The Centers for Medicare & Medicaid Services (CMS) on Monday proposed a significant change to how it covers a common heart valve procedure. The agency wants to drop the requirement that patients with symptomatic severe aortic stenosis must be part of a clinical study to qualify for coverage of Transcatheter Aortic Valve Replacement, or TAVR.
For those who don't speak medical jargon, aortic stenosis is basically a narrowing of the heart's aortic valve that restricts blood flow.

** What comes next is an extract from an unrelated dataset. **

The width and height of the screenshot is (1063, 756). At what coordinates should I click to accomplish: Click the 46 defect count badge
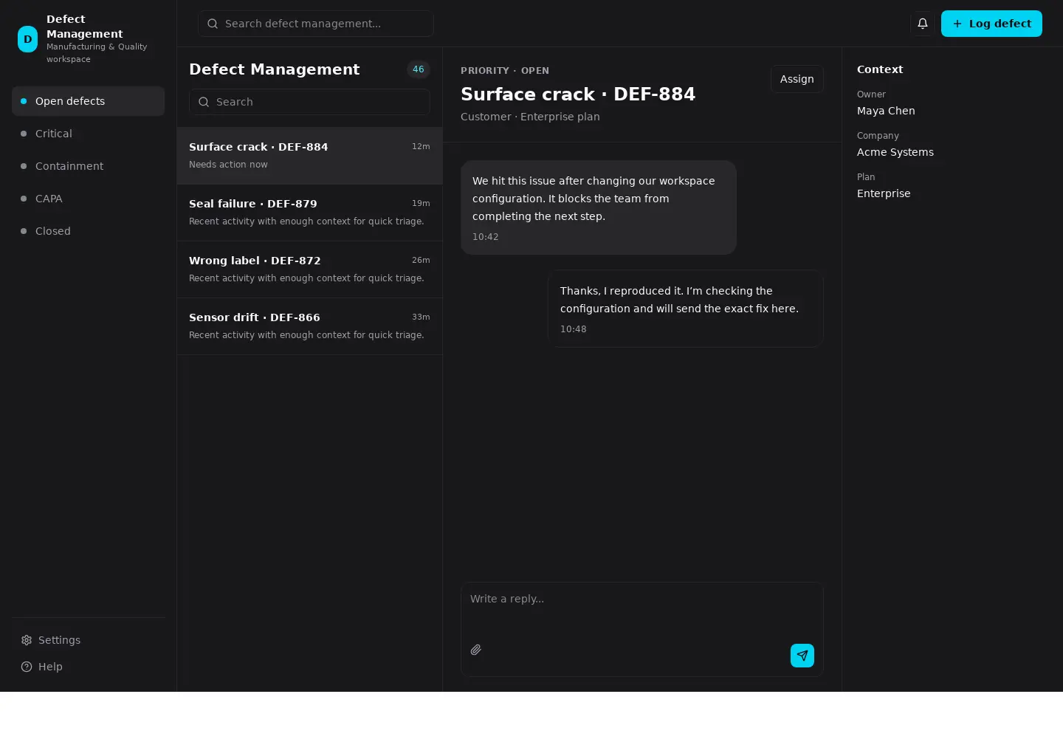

TAVR is a less invasive way to replace that valve, and it's been a huge growth driver for Edwards Lifesciences (EW).
William Blair analyst Brandon Vazquez called the proposal a win for Edwards, saying it "largely validates the thesis we laid out following the NCD opening in December." The firm maintains an Outperform rating on the stock.
What's Changing
Beyond dropping the evidence-development requirement for symptomatic patients, CMS also proposed expanding TAVR coverage to patients with asymptomatic severe aortic stenosis—but under the evidence-development framework. That means patients who don't yet have symptoms could get the procedure, as long as their data is collected for further study.
The agency also wants to update criteria for pre-procedure evaluations, intraoperative standards, and volume requirements for operators and hospitals. In plain English: more patients could get the procedure, and the rules around who can perform it would be clearer.
Why Edwards Wins
Here's the key detail: Edwards currently has the only FDA-approved TAVR device indicated for asymptomatic severe aortic stenosis patients. That approval came in April 2025, when the FDA expanded the label for Edwards' SAPIEN 3 valve based on the EARLY TAVR trial data.
If CMS finalizes the coverage expansion for asymptomatic patients, Edwards would have a "meaningful competitive advantage," according to William Blair. Rivals would need to get their own FDA approvals for that population before they could benefit from the broader coverage.
Vazquez noted that coverage with evidence development makes sense for asymptomatic patients, since they represent an earlier-stage treatment population. Continued data collection should benefit everyone—patients, doctors, and device makers alike.
The Bigger Picture
Simplifying the coverage pathway could accelerate TAVR adoption overall. When patients and doctors don't have to navigate complex clinical trial requirements, more people are likely to get the procedure sooner. That's good for patients, and it's good for Edwards.
Shares of Edwards Lifesciences were up 3.74% at $88.65 on Tuesday afternoon, reflecting investor optimism about the proposal.
The CMS proposal is open for public comment before a final decision. But for now, Edwards looks like the clear winner in this regulatory shift.